Location: Warmwater Aquaculture Research UnitTitle: Detection and Rapid Purification of Internalin B as A Protein Marker in Listeria monocytogenes) Author
Submitted to: Food Biotechnology
Publication Type: Peer Reviewed Journal
Publication Acceptance Date: 4/7/2007
Publication Date: 5/1/2007
Citation: Kim, T.Y., Jung, S., Silva, J.L., Danviriyakul, S. 2007. Detection and Rapid Purification of Internalin B as A Protein Marker in Listeria monocytogenes. Food Biotechnology. 21:161-168. Interpretive Summary: Contamination by the food-borne bacterial pathogen Listeria monocytogenes, the causative agent of Listeriosis, is a serious food safety issue. The protein InteralinB (InlB) located on the surface of this bacterium is known to play a role in how it adheres and invades host cells. Understanding the role this protein plays in the bacterium ability to invades host cells will allow development of methods to control the bacterium and reduce the occurrence of Listeriosis. We have developed a simple and rapid method to isolate the InlB protein which will allow us to more efficiently determine InlB’s role in adhesion and invasion of host cells.

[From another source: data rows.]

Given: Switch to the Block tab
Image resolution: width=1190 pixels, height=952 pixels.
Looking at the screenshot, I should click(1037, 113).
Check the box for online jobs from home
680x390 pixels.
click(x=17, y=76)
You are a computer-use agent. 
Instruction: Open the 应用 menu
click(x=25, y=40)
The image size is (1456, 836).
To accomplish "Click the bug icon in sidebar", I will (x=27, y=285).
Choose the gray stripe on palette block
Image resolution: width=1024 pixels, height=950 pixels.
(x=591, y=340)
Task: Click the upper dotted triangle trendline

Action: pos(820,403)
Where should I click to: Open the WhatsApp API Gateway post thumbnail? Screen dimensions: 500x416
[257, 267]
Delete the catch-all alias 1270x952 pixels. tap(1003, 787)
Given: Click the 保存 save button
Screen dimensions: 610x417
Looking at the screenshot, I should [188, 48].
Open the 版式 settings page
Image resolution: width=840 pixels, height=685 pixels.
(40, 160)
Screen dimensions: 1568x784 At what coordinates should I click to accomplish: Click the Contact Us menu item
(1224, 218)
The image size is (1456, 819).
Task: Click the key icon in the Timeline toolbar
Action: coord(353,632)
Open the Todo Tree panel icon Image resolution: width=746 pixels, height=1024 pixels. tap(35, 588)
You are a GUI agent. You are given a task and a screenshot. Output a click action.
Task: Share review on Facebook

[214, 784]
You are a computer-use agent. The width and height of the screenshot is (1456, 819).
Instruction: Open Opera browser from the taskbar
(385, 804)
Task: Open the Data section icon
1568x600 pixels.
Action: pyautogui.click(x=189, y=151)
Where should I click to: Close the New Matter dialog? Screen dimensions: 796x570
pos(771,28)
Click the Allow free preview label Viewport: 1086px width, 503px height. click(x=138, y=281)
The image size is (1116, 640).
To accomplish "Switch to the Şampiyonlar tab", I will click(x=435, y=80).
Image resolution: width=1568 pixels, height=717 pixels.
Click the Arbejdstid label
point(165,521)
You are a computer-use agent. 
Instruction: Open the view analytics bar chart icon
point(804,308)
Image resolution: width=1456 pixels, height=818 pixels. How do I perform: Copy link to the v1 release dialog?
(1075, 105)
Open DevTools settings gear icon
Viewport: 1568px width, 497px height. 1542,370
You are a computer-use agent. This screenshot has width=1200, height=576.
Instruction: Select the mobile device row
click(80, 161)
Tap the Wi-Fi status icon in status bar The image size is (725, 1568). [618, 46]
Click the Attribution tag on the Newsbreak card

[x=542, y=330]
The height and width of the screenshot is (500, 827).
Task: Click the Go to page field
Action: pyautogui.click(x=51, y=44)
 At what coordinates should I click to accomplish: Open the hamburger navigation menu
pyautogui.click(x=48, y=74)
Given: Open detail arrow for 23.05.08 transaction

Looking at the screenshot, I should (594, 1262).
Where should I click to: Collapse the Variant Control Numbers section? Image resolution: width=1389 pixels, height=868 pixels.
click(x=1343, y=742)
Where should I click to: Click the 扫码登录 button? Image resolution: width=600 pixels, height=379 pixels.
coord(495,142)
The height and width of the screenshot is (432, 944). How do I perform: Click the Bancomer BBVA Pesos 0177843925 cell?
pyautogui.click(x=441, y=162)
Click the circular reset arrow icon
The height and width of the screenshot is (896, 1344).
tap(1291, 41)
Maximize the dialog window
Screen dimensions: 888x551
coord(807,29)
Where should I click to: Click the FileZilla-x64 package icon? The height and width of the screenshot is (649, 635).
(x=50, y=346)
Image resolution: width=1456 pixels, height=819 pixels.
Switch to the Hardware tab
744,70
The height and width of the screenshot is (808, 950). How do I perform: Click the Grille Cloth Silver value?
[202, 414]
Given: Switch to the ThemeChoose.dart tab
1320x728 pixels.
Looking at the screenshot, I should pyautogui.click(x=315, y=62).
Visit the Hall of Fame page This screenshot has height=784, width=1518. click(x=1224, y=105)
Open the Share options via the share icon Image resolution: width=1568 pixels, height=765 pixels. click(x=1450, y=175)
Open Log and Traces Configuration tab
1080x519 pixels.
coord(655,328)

Technical Abstract: Clinical and food strains of Listeria monocytogenes have been found to express InternalinB (InlB) without polymorphism. InlB, which is a 67-kDa surface protein, behaves as an invasion and adhesion protein of the bacterium into cells. Thus, InlB could be a good candidate as a protein marker to detect L. monocytogenes. Three strains of L. monocytogenes (ATCC 19115, serotype 4b, ATCC 19111, serotype 1/2a, ATCC 7644, serotype 1/2c) were tested to detect and purify InlB. L. grayii (ATCC 25400) and L. innocua (isolated from soft cheese) were used as controls that did not express InlB due to the absence of its gene on the chromosome. InlB was quantitatively extracted in a solubilized form by treatment of L. monocytogenes with 1 M Tris-Cl at pH 7.5. Immunoblot analysis using anti-InlB polyclonal antibody revealed that L. monocytogenes 19115 had the lowest expression, which required enrichment of InlB for its detection. Simple spin-ion exchange chromatography with strong acidic cation exchanger was used to enrich the InlB protein that is strongly basic. Most impurities in the column were washed with 25 mM sodium acetate whereas the InlB protein was only protein retained in the column and can be eluted by 1 M NaCl. The data presented here showed that spin-ion exchange chromatography was found to be a simple and rapid method to enrich and purify InlB within 20 min.